Baijiu: Everything you need to know about China’s national liquor
Baiju is the world’s most popular drink. Yet, for all its popularity, it is still poorly understood within and without China. We’re here to help.
Baijiu has been called many things: China’s national drink, a social lubricant, white lightning. Like a thunderstorm, it announces its arrival at some distance. To have encountered it once — its unique bouquet, intensity of flavor, and ensuing complications — is to know it forever.
It is also the world’s most popular drink — each year, roughly 10 billion liters of it is produced and consumed. It is one of the world’s most diverse drinks and, for adventuresome tipplers, one of the most rewarding. A consumer can sometimes move from apprehension to grudging acceptance to appreciation in a single sitting.
Yet for all its popularity and all the emotion it evinces in its subjects, baijiu — 白酒 (báijiǔ), literally “white alcohol” — is still poorly understood within and without China.
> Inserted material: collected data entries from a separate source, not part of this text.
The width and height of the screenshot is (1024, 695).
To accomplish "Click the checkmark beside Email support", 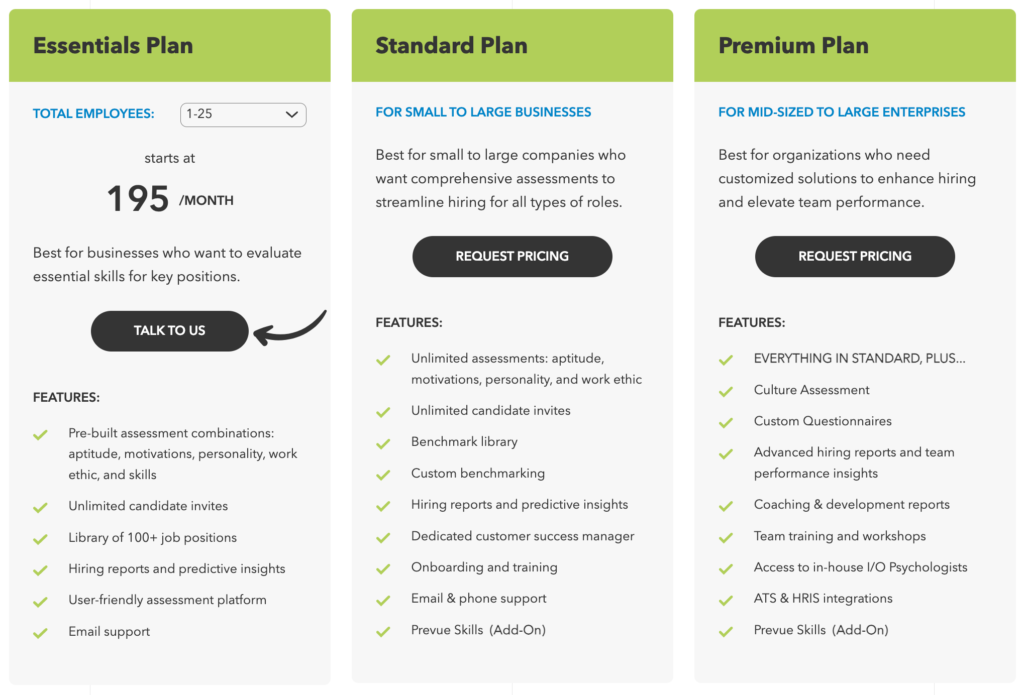I will click(x=40, y=633).
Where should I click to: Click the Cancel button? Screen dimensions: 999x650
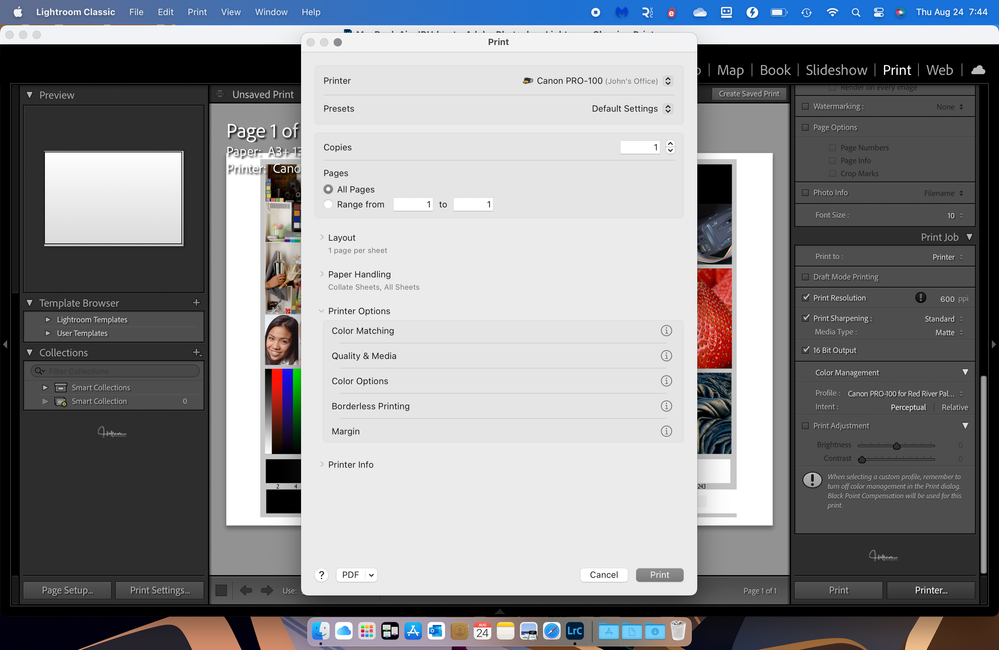point(604,575)
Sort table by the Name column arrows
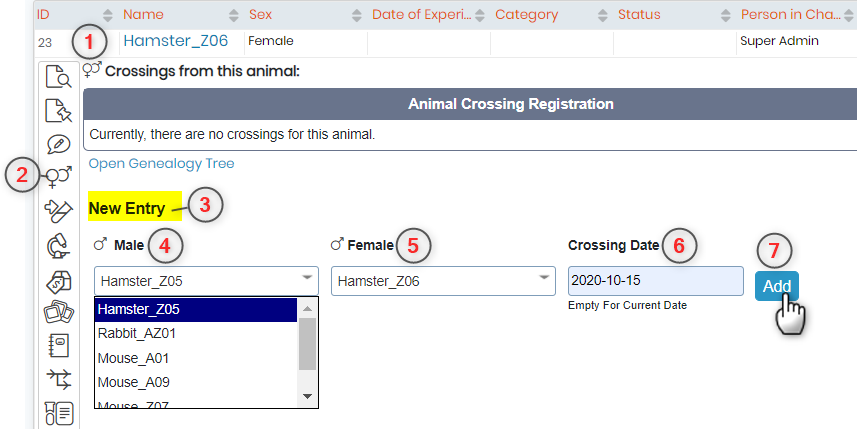 (x=233, y=15)
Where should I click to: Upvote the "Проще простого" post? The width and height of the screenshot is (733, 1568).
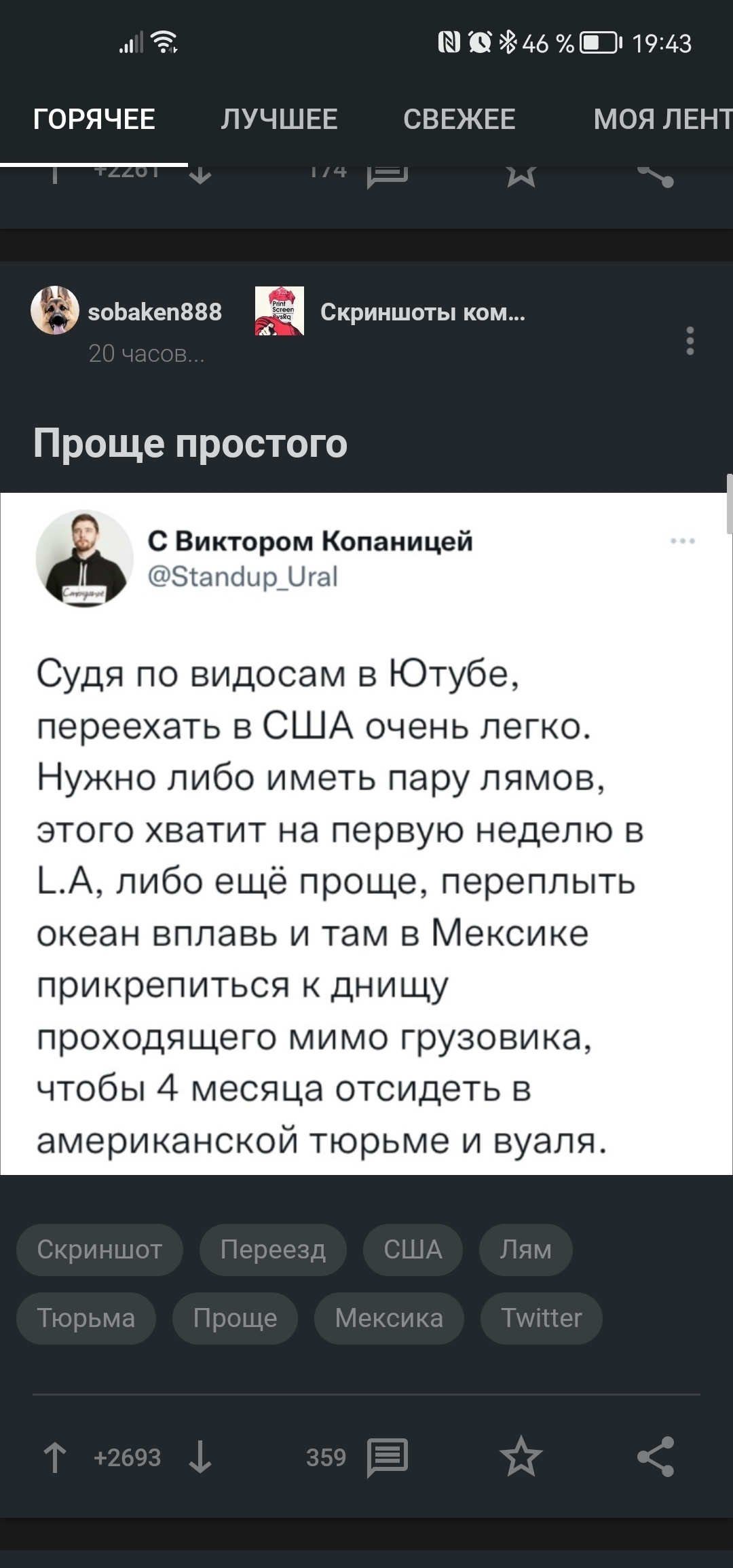pyautogui.click(x=55, y=1457)
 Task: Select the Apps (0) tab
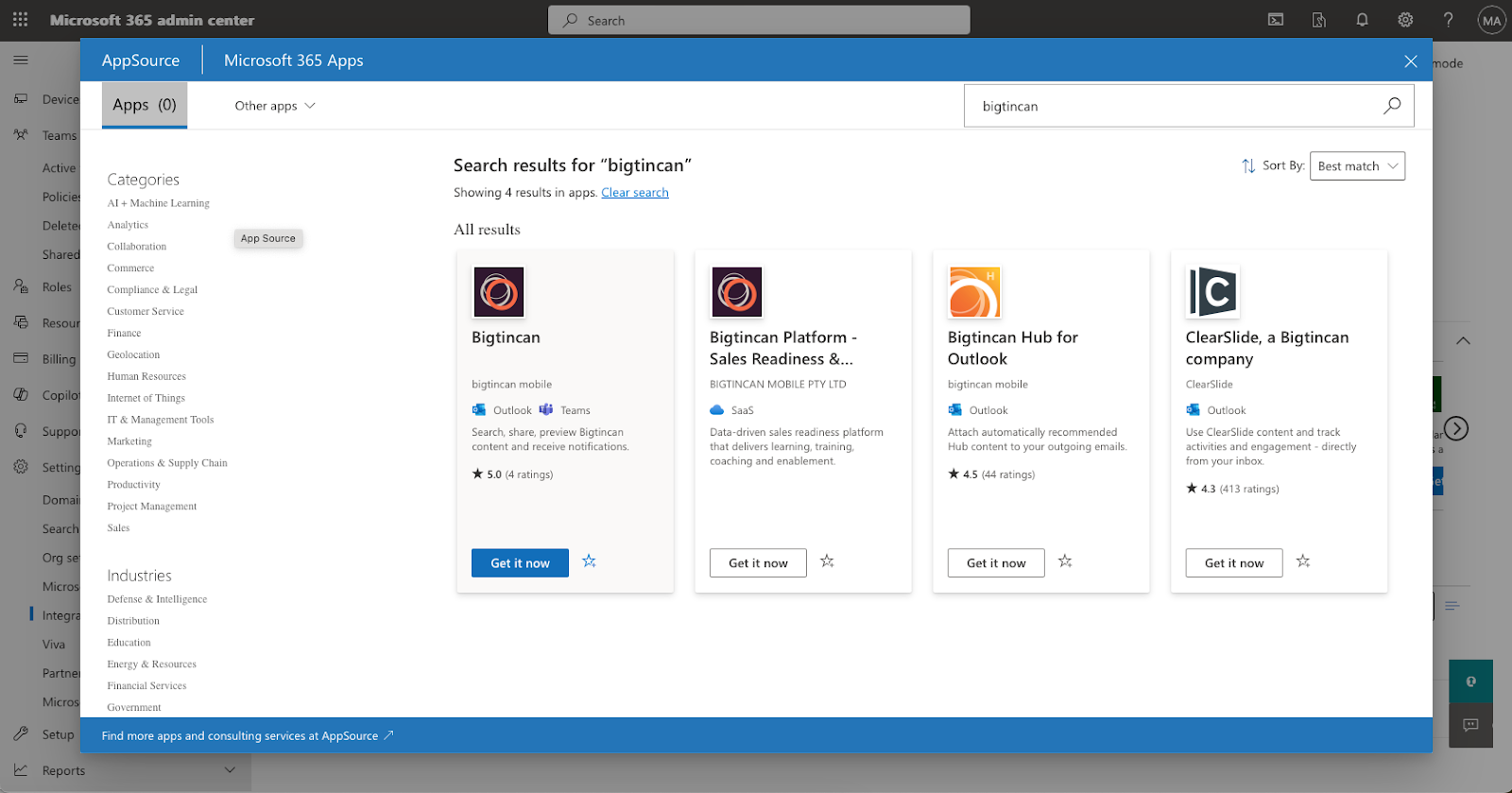pyautogui.click(x=145, y=105)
We’re here to help.
What is it?
One of the stickiest misconceptions surrounding baijiu is that it is a single type of distilled spirit, like vodka or gin. Baijiu is in fact an eclectic category of traditional Chinese spirits that includes at least a dozen unique drinks. This is also what makes baijiu great for new drinkers: Its variety is endless, and there are products within the category suitable for almost every taste.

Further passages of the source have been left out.